Crean tecnología a prueba de radiación para avanzar en los grandes descubrimientos de la física
Ingenieros de Columbia diseñan chips especializados que resisten las condiciones extremas del Gran Colisionador de Hadrones para estudiar el bosón de Higgs
Autor - Aldo Venuta Rodríguez
4 min lectura
El Gran Colisionador de Hadrones representa un duro instrumento para la electrónica. Está situado dentro de un túnel de 27 kilómetros de longitud que discurre en círculo bajo la frontera entre Suiza y Francia.
Acelera partículas a velocidades cercanas a la de la luz antes de colisionarlas. El objetivo: generar diminutas vorágines de partículas y energía que sugieran respuestas a preguntas fundamentales sobre los componentes básicos de la materia.
Las colisiones producen una enorme cantidad de datos y suficiente radiación para alterar los bits y la lógica dentro de casi cualquier pieza de equipo electrónico.
Esto supone un desafío para los físicos del CERN que intentan profundizar en los misterios del bosón de Higgs y otras partículas fundamentales, ya que los componentes comerciales simplemente no pueden sobrevivir a las duras condiciones del acelerador.
Peter Kinget, profesor Bernard J. Lechner de Ingeniería Eléctrica en Columbia Engineering, lidera el equipo que diseñó chips de silicio especializados que recopilan datos en uno de los entornos más hostiles e importantes de la física de partículas.
"La industria simplemente no justificaba el esfuerzo, así que la academia tuvo que intervenir", explica Kinget. "Los próximos descubrimientos del LHC serán activados por un chip de Columbia y medidos por otro".
Los dispositivos que diseñó el equipo se denominan convertidores analógico-digitales (ADC). Su función es capturar las señales eléctricas producidas por las colisiones de partículas dentro de los detectores del CERN y traducirlas a datos digitales que los investigadores puedan analizar.

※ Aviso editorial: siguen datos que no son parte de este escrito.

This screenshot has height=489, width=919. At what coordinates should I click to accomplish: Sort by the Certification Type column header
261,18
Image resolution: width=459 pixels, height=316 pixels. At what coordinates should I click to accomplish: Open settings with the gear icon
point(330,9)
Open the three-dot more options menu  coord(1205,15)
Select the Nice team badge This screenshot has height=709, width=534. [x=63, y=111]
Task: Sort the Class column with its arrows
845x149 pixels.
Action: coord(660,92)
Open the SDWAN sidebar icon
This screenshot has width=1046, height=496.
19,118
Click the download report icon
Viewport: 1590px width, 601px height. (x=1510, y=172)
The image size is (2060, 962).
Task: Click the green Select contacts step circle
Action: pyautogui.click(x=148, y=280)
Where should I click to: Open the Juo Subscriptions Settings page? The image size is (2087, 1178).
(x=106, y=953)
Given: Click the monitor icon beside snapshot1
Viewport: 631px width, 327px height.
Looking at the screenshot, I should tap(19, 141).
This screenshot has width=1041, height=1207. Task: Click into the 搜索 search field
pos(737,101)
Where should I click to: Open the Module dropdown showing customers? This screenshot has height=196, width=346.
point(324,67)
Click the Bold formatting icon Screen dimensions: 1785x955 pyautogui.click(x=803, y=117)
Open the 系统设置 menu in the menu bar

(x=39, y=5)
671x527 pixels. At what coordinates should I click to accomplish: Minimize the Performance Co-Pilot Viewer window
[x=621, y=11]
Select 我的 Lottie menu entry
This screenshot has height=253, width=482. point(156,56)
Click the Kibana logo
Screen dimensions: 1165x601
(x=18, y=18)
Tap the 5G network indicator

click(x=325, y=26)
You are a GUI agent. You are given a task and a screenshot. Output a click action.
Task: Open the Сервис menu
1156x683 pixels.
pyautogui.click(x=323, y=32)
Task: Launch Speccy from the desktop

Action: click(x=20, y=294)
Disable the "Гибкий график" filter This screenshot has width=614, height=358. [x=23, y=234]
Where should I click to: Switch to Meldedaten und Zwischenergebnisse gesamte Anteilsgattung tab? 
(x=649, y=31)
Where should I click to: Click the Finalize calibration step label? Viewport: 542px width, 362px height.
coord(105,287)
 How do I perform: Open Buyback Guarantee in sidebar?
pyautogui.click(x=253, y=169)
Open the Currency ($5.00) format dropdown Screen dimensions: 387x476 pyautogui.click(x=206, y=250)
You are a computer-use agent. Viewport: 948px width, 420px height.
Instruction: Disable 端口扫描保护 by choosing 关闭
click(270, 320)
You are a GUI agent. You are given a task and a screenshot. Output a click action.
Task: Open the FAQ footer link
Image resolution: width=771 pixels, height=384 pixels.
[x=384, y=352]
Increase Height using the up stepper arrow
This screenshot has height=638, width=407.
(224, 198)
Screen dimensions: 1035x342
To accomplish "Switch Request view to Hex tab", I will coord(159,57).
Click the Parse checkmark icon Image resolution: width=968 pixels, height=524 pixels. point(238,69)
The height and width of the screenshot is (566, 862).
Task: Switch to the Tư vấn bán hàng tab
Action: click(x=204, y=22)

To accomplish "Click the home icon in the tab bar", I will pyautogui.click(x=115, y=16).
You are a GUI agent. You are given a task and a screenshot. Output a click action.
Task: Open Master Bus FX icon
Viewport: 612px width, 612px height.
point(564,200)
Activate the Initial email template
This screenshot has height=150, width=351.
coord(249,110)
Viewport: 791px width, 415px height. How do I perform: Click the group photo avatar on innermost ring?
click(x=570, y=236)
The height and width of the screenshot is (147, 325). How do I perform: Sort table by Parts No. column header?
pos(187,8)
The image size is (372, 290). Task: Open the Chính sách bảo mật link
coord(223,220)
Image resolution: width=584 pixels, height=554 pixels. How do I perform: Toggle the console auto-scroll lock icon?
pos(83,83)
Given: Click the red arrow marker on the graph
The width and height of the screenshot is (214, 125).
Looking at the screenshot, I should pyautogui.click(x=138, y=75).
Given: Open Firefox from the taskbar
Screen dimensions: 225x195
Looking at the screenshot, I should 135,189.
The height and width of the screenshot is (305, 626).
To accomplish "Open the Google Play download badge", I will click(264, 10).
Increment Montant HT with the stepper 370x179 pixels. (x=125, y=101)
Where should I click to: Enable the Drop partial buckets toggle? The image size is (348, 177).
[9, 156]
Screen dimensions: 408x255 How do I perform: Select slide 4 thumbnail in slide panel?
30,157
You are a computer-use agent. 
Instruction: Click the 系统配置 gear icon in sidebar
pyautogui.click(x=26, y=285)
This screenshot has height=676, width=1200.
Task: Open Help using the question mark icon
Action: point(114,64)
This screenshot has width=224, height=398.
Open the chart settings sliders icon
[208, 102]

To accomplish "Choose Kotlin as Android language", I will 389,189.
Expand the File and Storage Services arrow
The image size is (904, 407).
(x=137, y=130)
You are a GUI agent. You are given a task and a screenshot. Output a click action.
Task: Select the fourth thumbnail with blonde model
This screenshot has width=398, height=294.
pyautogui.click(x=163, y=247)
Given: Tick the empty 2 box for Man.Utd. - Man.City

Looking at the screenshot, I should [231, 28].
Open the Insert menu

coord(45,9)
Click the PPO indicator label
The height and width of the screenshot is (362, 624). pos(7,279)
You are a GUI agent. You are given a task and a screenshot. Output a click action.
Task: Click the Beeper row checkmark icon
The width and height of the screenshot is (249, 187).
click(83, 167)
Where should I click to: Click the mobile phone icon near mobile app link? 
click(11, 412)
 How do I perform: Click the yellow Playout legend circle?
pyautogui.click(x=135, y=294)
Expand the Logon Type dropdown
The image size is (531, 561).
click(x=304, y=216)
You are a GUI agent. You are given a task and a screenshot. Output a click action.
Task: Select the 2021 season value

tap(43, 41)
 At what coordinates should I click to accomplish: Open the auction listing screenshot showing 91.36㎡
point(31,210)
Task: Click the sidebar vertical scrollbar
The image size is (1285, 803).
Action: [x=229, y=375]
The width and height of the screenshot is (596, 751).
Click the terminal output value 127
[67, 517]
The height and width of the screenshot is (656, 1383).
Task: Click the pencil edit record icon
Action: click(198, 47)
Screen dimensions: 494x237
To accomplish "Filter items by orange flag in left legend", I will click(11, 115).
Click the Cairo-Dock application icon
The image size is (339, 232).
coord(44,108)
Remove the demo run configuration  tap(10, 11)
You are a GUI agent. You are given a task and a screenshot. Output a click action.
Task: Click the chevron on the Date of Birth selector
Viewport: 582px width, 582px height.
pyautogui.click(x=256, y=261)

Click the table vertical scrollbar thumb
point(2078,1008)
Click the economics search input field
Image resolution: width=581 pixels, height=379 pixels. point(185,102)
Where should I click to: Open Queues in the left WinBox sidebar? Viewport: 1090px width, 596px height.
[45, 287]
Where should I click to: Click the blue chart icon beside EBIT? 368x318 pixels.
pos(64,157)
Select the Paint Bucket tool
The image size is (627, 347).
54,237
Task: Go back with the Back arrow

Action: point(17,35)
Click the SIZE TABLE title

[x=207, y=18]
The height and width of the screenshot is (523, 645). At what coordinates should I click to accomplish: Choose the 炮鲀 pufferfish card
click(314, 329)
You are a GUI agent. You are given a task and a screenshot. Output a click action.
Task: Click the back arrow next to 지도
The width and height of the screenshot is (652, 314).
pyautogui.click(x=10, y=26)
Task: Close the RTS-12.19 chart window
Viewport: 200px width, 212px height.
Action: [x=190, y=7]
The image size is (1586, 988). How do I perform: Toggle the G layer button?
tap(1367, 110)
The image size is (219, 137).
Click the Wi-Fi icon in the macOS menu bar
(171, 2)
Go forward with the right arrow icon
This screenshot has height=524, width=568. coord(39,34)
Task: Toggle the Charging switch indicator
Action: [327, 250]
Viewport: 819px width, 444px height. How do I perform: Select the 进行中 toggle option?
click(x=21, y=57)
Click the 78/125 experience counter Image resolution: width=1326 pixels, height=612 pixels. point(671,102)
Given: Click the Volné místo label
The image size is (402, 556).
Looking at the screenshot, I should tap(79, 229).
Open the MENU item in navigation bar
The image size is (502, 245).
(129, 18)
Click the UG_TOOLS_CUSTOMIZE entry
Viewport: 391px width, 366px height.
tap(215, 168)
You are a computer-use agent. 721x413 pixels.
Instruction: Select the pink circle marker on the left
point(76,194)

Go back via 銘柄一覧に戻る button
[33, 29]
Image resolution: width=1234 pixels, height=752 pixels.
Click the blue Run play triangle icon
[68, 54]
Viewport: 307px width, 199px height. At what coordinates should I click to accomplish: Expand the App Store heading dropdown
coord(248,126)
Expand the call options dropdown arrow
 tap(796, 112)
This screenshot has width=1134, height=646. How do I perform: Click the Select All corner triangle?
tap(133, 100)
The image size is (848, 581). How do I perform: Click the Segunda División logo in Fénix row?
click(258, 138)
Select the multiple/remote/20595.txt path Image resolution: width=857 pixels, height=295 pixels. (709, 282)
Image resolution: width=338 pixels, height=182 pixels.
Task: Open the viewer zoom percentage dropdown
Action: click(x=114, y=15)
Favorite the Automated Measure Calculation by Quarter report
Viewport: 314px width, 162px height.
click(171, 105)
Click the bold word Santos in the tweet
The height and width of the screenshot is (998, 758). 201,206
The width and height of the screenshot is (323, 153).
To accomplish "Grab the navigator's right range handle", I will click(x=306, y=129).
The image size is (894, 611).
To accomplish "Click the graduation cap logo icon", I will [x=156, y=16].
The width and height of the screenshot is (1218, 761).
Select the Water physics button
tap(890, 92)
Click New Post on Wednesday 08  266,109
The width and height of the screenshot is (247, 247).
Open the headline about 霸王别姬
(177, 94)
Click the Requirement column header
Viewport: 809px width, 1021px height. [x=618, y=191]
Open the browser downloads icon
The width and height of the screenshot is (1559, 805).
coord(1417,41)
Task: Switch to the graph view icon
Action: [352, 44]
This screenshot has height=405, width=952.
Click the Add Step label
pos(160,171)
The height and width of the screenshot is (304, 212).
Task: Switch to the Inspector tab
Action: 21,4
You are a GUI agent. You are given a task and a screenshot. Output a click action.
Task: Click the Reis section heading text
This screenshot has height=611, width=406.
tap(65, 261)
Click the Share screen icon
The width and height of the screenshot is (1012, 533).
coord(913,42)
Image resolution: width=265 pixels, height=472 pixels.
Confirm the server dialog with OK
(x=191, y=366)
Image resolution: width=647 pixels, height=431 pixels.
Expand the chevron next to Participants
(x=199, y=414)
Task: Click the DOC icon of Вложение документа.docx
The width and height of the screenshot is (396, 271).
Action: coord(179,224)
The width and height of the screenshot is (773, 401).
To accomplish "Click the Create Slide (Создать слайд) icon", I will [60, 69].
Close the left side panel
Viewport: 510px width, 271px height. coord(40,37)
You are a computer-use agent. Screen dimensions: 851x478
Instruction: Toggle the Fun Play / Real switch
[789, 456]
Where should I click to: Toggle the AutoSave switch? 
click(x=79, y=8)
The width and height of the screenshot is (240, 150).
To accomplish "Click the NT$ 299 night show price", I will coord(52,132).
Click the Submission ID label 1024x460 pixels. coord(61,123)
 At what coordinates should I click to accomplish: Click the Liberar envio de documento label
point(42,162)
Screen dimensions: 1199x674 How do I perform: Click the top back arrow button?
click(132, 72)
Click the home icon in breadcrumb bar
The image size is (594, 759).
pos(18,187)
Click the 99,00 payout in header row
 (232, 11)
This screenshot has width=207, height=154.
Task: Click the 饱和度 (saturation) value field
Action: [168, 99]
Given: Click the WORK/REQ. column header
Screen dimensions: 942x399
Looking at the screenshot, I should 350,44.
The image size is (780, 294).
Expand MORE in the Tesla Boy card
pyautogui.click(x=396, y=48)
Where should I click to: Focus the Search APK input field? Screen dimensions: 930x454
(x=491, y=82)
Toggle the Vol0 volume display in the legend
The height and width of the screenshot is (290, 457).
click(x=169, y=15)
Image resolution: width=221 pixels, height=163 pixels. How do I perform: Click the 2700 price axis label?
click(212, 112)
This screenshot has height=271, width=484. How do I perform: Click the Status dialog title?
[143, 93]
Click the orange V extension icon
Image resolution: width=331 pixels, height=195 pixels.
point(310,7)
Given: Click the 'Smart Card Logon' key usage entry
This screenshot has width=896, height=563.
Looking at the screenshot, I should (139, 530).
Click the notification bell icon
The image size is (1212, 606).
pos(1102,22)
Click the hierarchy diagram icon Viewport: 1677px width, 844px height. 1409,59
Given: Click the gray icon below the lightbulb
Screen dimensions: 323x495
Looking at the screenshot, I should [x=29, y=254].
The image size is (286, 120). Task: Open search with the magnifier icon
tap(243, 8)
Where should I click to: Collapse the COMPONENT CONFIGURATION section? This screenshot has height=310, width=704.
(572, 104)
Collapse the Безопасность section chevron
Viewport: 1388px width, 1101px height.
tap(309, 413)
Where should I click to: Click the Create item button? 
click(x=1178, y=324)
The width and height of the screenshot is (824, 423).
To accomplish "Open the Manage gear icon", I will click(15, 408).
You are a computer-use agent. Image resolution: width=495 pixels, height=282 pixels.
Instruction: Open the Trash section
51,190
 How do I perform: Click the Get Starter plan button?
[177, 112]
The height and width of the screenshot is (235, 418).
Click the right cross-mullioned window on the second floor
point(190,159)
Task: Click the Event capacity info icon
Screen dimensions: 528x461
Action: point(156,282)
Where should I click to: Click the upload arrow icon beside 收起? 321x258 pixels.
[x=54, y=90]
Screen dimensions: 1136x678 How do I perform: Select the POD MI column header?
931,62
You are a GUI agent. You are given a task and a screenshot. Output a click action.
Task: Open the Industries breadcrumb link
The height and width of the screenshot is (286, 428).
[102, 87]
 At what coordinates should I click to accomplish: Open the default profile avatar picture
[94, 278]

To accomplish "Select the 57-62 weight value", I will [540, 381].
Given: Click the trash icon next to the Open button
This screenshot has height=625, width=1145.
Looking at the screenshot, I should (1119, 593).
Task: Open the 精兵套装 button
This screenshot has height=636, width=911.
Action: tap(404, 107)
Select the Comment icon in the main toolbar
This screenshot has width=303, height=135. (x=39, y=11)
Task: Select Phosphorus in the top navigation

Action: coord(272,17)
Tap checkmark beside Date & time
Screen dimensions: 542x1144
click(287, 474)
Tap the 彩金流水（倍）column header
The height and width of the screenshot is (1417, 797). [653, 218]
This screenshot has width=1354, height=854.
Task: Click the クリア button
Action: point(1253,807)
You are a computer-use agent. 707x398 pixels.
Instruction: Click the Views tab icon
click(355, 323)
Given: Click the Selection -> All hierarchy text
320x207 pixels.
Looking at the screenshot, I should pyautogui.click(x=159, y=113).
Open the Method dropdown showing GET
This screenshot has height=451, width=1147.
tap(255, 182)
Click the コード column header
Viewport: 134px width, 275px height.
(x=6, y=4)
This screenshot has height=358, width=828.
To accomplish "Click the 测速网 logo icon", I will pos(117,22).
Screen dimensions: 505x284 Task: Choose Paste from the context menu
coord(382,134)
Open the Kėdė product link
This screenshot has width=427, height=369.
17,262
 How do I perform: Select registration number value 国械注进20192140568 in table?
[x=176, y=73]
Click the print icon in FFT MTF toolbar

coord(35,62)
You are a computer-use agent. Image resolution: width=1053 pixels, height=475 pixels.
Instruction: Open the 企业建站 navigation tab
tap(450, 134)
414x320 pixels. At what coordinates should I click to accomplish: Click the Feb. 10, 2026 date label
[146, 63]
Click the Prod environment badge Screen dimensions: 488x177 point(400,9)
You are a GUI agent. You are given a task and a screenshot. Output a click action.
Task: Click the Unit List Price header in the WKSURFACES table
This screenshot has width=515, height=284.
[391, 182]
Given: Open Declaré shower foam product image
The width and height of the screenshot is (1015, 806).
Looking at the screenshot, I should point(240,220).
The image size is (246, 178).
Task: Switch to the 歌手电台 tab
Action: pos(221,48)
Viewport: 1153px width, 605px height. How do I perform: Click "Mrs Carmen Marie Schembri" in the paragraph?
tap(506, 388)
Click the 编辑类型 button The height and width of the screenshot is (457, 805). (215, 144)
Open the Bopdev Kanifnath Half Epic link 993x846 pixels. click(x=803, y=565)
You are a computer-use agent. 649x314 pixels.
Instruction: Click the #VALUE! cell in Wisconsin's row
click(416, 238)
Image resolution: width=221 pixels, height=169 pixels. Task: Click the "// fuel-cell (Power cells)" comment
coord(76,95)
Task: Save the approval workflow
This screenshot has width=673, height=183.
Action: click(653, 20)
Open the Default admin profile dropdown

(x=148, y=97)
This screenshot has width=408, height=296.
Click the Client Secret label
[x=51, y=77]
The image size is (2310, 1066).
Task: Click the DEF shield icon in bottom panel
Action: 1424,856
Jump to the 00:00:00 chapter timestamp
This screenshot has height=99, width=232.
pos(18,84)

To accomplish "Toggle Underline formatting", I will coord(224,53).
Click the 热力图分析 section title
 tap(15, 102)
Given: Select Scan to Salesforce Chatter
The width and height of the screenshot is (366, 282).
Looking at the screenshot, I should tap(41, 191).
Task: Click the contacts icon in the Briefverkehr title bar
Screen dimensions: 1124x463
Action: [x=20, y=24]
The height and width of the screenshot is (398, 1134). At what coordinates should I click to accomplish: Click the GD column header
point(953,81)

Trabajan específicamente en el detector ATLAS, donde los pulsos eléctricos generados por las colisiones se miden mediante un calorímetro de argón líquido. Este dispositivo captura un rastro electrónico de cada partícula que lo atraviesa.
En lugar de crear métodos de fabricación completamente nuevos, el equipo empleó procesos de semiconductores comerciales validados por el CERN en cuanto a resistencia a la radiación. Aplicaron técnicas innovadoras a nivel de circuito, seleccionando y dimensionando cuidadosamente los componentes, diseñando arquitecturas para minimizar los daños por radiación y construyendo sistemas digitales que detectan y corrigen errores automáticamente en tiempo real.
Se espera que dos chips ADC diseñados por Columbia se integren en la electrónica mejorada del experimento ATLAS. El primero, llamado ADC de disparo, ya está en funcionamiento en el CERN y permite al sistema filtrar cerca de mil millones de colisiones por segundo para seleccionar instantáneamente solo los eventos más prometedores científicamente. Actúa como un controlador digital que decide qué merece investigación más profunda.
El segundo chip, el convertidor analógico-digital de adquisición de datos, superó recientemente sus pruebas finales y ya está en plena producción para instalarse como parte de la próxima actualización del LHC. Digitaliza con gran precisión las señales seleccionadas para permitir a los físicos explorar fenómenos como el bosón de Higgs.
El descubrimiento del bosón de Higgs en el CERN fue noticia en 2012 y le valió el Premio Nobel de Física en 2013, pero sus propiedades exactas aún son un misterio.
Los chips fueron diseñados por ingenieros eléctricos de Columbia y de la Universidad de Texas en Austin, en estrecha colaboración con físicos de los Laboratorios Nevis de Columbia. El desarrollo fue financiado por la Fundación Nacional de Ciencias y el Departamento de Energía como parte de una colaboración internacional más amplia que ayuda a los físicos a analizar fenómenos que trascienden los límites actuales del conocimiento.